今度は、実際に感情分析を行うための層を含んだモデルを、
`AutoModelForSequenceClassification`クラスを用いて生成する。

出力の`logits`に保管されているテンソルが得られた数値である。

In [None]:
checkpoint = "distilbert-base-uncased-finetuned-sst-2-english"
model2 = AutoModelForSequenceClassification.from_pretrained(checkpoint)
outputs2 = model2(**inputs)

In [None]:
outputs2

SequenceClassifierOutput(loss=None, logits=tensor([[-1.5607,  1.6123],
        [ 4.1692, -3.3464]], grad_fn=<AddmmBackward0>), hidden_states=None, attentions=None)

### 後処理

得られたテンソルをソフトマック関数を用いて確率に変換する。これが予測値になる。

In [None]:
predictions = torch.nn.functional.softmax(outputs2.logits, dim=-1)
print(predictions)

tensor([[4.0195e-02, 9.5981e-01],
        [9.9946e-01, 5.4418e-04]], grad_fn=<SoftmaxBackward0>)

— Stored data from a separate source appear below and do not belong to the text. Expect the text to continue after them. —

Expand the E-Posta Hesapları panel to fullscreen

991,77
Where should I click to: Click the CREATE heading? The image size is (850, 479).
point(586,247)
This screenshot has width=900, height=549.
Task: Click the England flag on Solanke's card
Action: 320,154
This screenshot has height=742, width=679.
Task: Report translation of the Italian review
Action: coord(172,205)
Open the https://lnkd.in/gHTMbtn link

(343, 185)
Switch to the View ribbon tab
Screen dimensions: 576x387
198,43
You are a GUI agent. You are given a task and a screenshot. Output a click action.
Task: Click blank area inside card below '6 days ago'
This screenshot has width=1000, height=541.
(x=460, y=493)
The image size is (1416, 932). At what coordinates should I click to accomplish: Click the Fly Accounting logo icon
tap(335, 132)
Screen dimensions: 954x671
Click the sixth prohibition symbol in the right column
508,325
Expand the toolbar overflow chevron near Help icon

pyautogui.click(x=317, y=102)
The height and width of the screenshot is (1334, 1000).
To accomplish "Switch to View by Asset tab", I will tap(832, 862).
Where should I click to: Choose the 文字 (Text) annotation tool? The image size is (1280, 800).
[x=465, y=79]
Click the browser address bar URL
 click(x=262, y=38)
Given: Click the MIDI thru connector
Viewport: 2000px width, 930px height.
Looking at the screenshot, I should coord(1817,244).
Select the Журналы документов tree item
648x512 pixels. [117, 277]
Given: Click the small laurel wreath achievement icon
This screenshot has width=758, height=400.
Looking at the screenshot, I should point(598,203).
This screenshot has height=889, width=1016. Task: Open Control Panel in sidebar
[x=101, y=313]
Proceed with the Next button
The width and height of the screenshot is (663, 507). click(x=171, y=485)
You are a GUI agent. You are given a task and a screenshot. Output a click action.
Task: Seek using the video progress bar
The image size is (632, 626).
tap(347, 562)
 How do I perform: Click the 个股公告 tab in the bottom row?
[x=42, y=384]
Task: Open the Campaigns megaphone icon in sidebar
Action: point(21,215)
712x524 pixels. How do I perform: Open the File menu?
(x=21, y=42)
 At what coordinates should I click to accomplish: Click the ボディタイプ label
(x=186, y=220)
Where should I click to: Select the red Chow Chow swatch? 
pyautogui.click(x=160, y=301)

最初の文の予測値は [0.0402, 0.9598]、2番目の文の予測値は[0.9995, 0.0005]である。
これは最初の文は、1である確率が高く、2番目の文は0である確率が高いことを示している。

モデルで用いられたラベルを得るには、モデルの`id2label`属性をみる。

In [None]:
model2.config.id2label

{0: 'NEGATIVE', 1: 'POSITIVE'}

したがって、最初の文章は`POSITIVE`、2番目の文章は`NEGATIVE`であると判定される。